The current global environment continually tests our capacity to exhibit resilience. Given these constant demands, it may seem reasonable to assume that people may be more inclined, and better served, to spend more time protecting their own needs and looking to take care of themselves first and foremost.
However, intriguing research suggests the exact opposite. In a study led by Dr. Elizabeth Raposa along with two of her colleagues from the Yale University School of Medicine, the researchers found that making time to help other people also brings tremendous benefit to ourselves.
The researchers used a smartphone app to prompt participants to record stressful events as well as the small acts of kindness they exhibited, such as holding the door or elevator for someone. The results revealed that individuals who helped others more in a day reported more positive emotion on those days.
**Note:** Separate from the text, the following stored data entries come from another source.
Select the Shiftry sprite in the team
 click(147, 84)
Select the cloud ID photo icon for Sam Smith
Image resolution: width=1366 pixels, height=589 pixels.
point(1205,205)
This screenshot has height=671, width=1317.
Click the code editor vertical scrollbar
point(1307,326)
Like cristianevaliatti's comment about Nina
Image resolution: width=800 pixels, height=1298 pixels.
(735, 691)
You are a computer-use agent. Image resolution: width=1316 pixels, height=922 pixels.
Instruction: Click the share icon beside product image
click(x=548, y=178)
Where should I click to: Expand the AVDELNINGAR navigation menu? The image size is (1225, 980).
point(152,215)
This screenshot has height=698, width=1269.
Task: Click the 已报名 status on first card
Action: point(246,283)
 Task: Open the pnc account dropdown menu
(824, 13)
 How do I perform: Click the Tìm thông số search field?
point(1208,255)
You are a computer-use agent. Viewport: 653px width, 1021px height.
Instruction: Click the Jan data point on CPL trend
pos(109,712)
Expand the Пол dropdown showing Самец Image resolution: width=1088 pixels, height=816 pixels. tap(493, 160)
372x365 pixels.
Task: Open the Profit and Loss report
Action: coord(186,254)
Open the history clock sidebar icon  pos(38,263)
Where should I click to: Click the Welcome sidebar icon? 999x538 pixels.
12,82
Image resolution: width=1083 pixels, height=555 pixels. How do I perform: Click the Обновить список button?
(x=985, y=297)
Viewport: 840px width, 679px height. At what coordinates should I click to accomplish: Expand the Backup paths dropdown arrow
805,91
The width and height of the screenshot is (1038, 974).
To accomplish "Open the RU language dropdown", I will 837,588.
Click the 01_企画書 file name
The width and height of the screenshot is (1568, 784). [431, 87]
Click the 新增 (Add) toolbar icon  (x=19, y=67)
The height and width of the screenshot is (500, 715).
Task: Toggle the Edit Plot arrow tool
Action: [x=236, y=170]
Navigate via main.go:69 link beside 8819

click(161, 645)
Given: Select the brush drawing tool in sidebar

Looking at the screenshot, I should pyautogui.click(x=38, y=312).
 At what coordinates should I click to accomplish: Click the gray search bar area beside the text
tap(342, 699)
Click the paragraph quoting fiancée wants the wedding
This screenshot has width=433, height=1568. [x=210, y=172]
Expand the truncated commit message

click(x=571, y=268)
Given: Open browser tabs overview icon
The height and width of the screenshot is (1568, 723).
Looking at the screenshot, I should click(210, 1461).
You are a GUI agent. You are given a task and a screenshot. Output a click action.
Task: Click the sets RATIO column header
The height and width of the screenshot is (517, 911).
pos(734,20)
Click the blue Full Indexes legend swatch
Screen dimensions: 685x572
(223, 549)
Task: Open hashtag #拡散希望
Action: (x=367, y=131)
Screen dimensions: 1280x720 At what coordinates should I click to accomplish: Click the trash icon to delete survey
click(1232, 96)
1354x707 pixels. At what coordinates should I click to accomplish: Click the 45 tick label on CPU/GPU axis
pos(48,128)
Conversely, when these individuals reported fewer helping behaviors towards others, they had a more negative emotional reaction to stress.
Even more interesting, when people reported that they engaged in more helping behaviors than usual, it also sheltered them more from the negative effects of stress without any decrease in positive emotion.
Perhaps the most intriguing element of the study was that this relationship was found regardless of the baseline level of altruism exhibited by the person. This relationship did not hold only for people who naturally looked for opportunities to give to others. It even existed for people who were not inclined to be helpers in the first place. The key was the extent to which their helping behavior did or did not exceed their average.
Here are some ideas to capitalize on the power of helping others to help ourselves:
- Work. Each day, look for one helpful thing you can do for a work colleague. Ask them to meet for a virtual or in-person coffee. Share a piece of information. Write a complimentary note or pass along a joke. These small, yet powerful actions can make a world of difference to someone.
- Family. What is something thoughtful you can do for someone in your immediate or extended family? Perhaps you can call an older relative/parent? Maybe spend some extra time playing or speaking with your children? Identify small actions that deliver high meaning.
- Friends. Who is someone who would benefit from you reaching out to them right now? Maybe their Facebook posts are hinting at some challenging times. Maybe it’s a friend who you lost touch with. Make the intention to connect with a friend.
While we may not feel like we have the energy to help those around us, evidence suggests this can be a restorative and resilience-enhancing approach. Making time for helping others is the best way to make time for helping ourselves.